At the end of last year, Saez got an e-mail from Bharat Ramamurti, a longtime economic policy adviser of Elizabeth Warren’s, who said that Warren was interested in proposing a tax on wealth in some form. Zucman and Saez created a spreadsheet, using their own estimates of wealth, that allowed the Warren campaign to play around with different thresholds and rates for the tax. At first, Ramamurti sketched out a plan that taxed fortunes of twenty million dollars or more at one per cent. But in Saez and Zucman’s analysis—on the spreadsheet—wealth was so concentrated at the highest end that a more radically progressive tax, one which targeted a relatively small number of households, could still generate trillions in revenue. Eventually, the Warren campaign settled on a plan that would tax fortunes over fifty million dollars at two per cent annually, and those over one billion at three per cent, which Saez and Zucman estimated would raise the astonishing sum of $2.75 trillion over the course of ten years. (The entire revenue of the federal government, in the current budget year, is $3.4 trillion.) To Zucman, the choice had the added effect of averting a political problem that had bedevilled European wealth taxes, which tended to start with much smaller fortunes. “Above fifty million, you can’t really argue that these people can’t afford to pay,” Zucman told me.
Something quietly revolutionary was happening in these conversations, in January, between Ramamurti and the Berkeley economists, and between Ramamurti and his boss. For Democratic politicians and policymakers, taxes have generally served as a tool, to fund a program that they believe the people want. When Barack Obama proposed a broad expansion of public health insurance, his advisers developed an intricate, progressive system of taxes to pay for it, but the rates and thresholds for those taxes had been determined by the cost of the program. Ramamurti and Warren wanted to maximize revenue, and they also wanted to reduce inequality, which meant that they wanted a way to make the wealthy give up more of their fortunes. It wasn’t an ideological change so much as a conceptual one—about how pervasive and controlling the effects of inequality are. Taxing wealth to limit fortunes became a goal in itself.
Elizabeth Warren wasn’t the first candidate to consider tackling American wealth in this way.
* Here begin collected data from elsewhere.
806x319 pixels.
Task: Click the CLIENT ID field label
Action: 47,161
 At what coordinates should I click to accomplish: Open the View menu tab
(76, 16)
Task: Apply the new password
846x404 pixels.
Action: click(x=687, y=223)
During the 2016 Presidential primaries, Zucman and Saez had an extended conversation with Warren Gunnels, Bernie Sanders’s longtime economic adviser, after Sanders had expressed interest in the idea of a wealth tax. The Berkeley economists scored various versions of the plan, estimating the revenue and economic effects, and eventually Gunnels brought a proposal to Sanders and the campaign. The reaction among his advisers was mixed, and, among the many other policy ideas the Sanders campaign was considering, this one simply drifted away. Sanders was already asking Americans to dream of a socialist society like Denmark’s or Sweden’s, and the wealth tax, which had not succeeded even in Europe, might have seemed especially exotic, and likely to trigger another round of denunciations in the American press.
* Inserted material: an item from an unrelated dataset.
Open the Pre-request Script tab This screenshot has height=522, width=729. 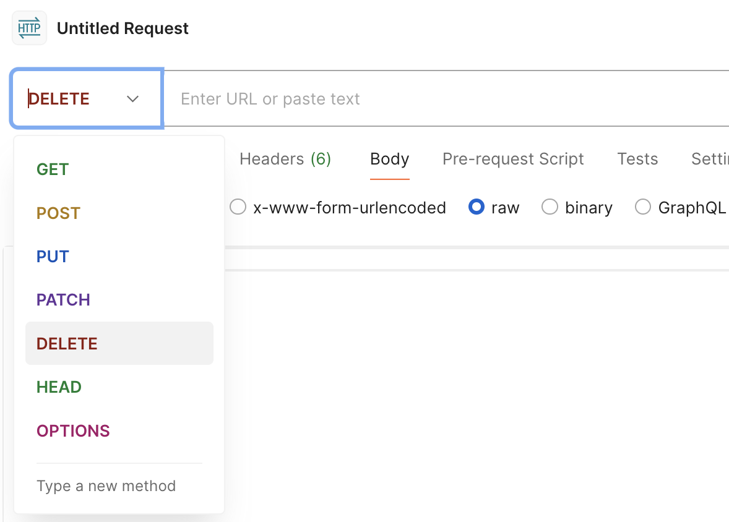coord(513,160)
After Hillary Clinton won the Democratic Presidential nomination, her advisers also spent several weeks considering whether to propose a wealth tax. As a matter of framing, one of her advisers explained to me, “There’s huge merit in the wealth tax—it does bring into sharp focus the inequity in our tax code as it relates to how you treat taxing income to wealth.” The campaign’s policy officials would evaluate how prone it might be to legal challenges, or to the wealthy avoiding or evading it—but it had an intuitive appeal. Because of the concentrations of wealth, the adviser said, “the sheer amount of money you can raise off a wealth tax is staggering.” Clinton herself was intrigued by the idea, and legal experts prepared memos about its constitutional viability, while Saez and Zucman helped Clinton’s tax advisers measure the revenue and economic impacts. But, as with the Sanders campaign, it was never formally proposed. The adviser went on, “It was a pretty exotic proposal. Given the way the election was shaping up, it didn’t seem like the proposal was going to alter the overarching narrative of the race. The reason I keep coming back to is inertia.”
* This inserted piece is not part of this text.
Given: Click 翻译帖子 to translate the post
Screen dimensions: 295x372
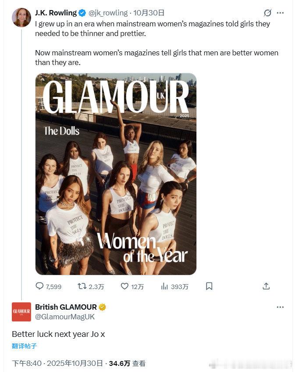Looking at the screenshot, I should coord(25,346).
But in 2016 not even the socialists had made the conceptual leap: that a wealth tax could have political appeal separate from, even exceeding, the appeal of the programs it funded. In September, eight months after Warren formally announced her proposal, Sanders introduced a wealth tax that was more extreme still: it starts at a one-per-cent marginal annual rate for households worth more than thirty-two million, and increases steeply, to eight per cent, on households worth more than ten billion. “What we are trying to do,” Sanders told reporters in September, “is demand and implement a policy which significantly reduces income and wealth inequality in America by telling the wealthiest families in this country they cannot have so much wealth.”
As a political matter, those eight months will be hard for Sanders to make up. The tax itself is now Warren’s signature proposal, and she has refined her campaign message around it. At rallies, she asks the crowd how many people own their own homes, and, once hands are in the air, points out that most Americans already pay a wealth tax on their biggest asset, they just call it a property tax. (“Great line,” the Clinton adviser told me. “We didn’t have that.”) “Your first fifty million is free and clear,” Warren likes to say on the campaign trail. “But your fifty millionth and first dollar, you gotta pitch in two cents, and two cents for every dollar after that.” By the time Warren held a rally before the brilliant edifice of the Washington Square arch last month, the crowds had begun to anticipate the line, and, as her speech wound toward the wealth tax, they chanted back at her, “Two cents! Two cents!” In 2016, Donald Trump would test out new lines at his rallies, little lures dropped into the depths of the crowd. Was there a bite? “Build the wall” and “Lock her up” came back at him, and eventually they became the substance of the campaign. Shout a slogan back to a candidate, and you have explained the campaign to itself.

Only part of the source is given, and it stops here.